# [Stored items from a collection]

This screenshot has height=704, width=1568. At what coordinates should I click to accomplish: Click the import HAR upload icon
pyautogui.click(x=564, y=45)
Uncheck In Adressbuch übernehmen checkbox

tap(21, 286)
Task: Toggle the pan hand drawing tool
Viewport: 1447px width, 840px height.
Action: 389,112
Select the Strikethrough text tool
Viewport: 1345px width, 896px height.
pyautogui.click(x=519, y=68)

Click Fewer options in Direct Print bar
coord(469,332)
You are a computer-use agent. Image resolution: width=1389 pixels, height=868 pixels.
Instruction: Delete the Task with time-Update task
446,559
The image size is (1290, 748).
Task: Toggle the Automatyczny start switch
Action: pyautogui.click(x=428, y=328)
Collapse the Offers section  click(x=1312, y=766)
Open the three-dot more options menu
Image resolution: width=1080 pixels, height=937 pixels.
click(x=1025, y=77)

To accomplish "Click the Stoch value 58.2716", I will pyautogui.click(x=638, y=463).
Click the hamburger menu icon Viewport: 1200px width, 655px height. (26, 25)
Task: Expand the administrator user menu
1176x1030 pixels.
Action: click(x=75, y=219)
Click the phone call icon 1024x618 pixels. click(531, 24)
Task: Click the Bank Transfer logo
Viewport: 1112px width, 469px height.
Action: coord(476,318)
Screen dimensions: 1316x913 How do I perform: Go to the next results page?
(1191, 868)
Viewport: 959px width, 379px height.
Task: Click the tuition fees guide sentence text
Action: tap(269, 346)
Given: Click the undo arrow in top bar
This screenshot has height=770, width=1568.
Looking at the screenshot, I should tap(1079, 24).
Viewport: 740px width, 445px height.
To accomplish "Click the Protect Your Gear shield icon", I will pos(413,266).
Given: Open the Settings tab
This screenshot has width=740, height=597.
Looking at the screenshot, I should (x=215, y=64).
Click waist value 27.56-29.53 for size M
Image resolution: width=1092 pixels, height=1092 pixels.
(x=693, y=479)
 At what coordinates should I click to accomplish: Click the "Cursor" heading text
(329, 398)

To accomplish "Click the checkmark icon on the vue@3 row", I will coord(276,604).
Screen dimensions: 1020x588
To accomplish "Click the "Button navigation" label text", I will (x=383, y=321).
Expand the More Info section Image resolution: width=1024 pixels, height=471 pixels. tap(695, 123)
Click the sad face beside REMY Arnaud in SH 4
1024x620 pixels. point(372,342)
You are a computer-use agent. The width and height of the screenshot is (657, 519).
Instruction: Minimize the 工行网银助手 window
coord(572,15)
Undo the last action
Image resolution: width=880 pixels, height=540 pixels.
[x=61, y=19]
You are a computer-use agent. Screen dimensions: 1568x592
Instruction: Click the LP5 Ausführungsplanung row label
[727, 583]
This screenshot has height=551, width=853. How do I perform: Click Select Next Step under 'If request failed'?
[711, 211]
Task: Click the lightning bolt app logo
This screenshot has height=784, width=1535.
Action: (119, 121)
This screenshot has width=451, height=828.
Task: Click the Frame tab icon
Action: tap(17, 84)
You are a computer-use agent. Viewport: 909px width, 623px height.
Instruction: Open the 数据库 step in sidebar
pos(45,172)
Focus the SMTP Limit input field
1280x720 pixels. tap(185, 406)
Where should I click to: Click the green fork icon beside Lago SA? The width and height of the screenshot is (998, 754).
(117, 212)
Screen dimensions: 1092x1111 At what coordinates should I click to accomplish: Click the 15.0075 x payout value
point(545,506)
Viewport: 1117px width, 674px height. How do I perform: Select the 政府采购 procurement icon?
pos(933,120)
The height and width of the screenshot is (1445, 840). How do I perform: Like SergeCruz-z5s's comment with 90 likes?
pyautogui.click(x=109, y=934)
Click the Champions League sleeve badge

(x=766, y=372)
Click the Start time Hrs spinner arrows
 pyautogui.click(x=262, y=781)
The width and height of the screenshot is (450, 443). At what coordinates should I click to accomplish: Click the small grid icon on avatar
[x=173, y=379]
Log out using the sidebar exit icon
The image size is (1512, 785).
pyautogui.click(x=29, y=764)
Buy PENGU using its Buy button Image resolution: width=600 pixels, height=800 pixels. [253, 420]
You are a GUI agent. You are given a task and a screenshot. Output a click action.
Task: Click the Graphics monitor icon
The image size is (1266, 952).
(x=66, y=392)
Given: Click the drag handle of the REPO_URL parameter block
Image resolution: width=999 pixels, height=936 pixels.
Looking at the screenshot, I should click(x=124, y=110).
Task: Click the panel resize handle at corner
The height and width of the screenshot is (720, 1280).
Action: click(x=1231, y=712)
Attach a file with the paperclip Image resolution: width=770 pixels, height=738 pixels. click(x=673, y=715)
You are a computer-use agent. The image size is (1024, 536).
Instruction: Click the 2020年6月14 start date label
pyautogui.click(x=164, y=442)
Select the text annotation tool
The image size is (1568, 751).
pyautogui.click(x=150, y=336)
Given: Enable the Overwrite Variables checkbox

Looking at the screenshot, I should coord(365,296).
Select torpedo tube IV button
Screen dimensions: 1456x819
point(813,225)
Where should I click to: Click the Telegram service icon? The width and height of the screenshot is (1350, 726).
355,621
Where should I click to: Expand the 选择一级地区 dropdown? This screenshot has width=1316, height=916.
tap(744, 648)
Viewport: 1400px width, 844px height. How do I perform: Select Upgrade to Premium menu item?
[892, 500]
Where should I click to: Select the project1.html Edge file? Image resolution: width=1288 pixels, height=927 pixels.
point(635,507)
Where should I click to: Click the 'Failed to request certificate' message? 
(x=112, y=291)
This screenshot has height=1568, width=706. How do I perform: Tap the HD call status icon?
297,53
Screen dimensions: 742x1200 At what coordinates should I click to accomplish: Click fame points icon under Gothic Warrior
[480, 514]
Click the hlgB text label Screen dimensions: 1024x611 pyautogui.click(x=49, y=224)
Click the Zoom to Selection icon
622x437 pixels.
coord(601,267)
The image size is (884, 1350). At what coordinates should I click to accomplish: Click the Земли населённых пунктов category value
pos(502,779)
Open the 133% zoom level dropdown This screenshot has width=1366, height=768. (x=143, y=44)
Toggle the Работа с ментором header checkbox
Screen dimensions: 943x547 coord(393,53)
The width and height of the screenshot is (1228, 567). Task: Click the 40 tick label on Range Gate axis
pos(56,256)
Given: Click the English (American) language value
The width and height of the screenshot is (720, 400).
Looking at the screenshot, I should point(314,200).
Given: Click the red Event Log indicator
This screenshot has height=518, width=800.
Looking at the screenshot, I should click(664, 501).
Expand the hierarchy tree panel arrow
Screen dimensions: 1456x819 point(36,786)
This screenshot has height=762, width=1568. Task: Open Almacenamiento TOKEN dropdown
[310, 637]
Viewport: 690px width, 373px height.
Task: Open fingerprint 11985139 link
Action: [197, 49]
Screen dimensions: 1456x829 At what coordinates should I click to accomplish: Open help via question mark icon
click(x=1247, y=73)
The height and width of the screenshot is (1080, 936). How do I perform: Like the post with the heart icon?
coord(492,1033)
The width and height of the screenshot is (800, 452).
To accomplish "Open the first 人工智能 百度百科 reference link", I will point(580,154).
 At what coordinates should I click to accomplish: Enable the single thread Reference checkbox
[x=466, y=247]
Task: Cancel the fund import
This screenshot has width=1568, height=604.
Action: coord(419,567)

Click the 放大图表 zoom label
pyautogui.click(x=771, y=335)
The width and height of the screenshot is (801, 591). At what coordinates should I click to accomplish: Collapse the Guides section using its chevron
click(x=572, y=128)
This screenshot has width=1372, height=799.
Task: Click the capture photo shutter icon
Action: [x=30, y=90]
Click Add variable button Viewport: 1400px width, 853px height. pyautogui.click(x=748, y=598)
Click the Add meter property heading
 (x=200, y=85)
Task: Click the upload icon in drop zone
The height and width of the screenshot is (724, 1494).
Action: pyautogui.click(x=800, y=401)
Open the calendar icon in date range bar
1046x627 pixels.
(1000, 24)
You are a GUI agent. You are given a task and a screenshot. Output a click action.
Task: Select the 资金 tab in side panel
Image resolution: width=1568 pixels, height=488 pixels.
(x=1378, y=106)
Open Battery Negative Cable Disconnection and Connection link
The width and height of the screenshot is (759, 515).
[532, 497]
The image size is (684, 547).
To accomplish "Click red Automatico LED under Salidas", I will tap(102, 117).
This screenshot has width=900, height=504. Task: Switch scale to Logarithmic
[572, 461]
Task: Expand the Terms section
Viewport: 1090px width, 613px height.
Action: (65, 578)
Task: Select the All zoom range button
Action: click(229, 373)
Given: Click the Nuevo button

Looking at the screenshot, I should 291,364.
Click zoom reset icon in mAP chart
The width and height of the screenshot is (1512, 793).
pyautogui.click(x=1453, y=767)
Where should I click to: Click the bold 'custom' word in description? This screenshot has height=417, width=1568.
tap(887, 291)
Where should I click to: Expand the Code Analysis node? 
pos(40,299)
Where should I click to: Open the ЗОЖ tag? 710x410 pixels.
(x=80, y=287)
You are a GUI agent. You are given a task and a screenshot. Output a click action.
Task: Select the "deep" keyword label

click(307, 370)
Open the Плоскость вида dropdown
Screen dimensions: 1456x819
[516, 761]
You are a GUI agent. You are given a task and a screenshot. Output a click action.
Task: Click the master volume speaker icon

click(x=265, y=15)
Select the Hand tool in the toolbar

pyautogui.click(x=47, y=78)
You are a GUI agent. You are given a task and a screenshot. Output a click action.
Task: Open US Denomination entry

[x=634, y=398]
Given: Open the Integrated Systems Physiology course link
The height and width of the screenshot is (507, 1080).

# [PROBLEM STATEMENT]
Rewrite the rows from the line containing "You are a computer-use agent. Image" through the line containing "click(x=1025, y=77)", replacing "Offers" with "Promotions" and changing nothing else.

# [EXERCISE OUTPUT]
You are a computer-use agent. Image resolution: width=1389 pixels, height=868 pixels.
Instruction: Delete the Task with time-Update task
446,559
The image size is (1290, 748).
Task: Toggle the Automatyczny start switch
Action: pyautogui.click(x=428, y=328)
Collapse the Promotions section  click(x=1312, y=766)
Open the three-dot more options menu
Image resolution: width=1080 pixels, height=937 pixels.
click(x=1025, y=77)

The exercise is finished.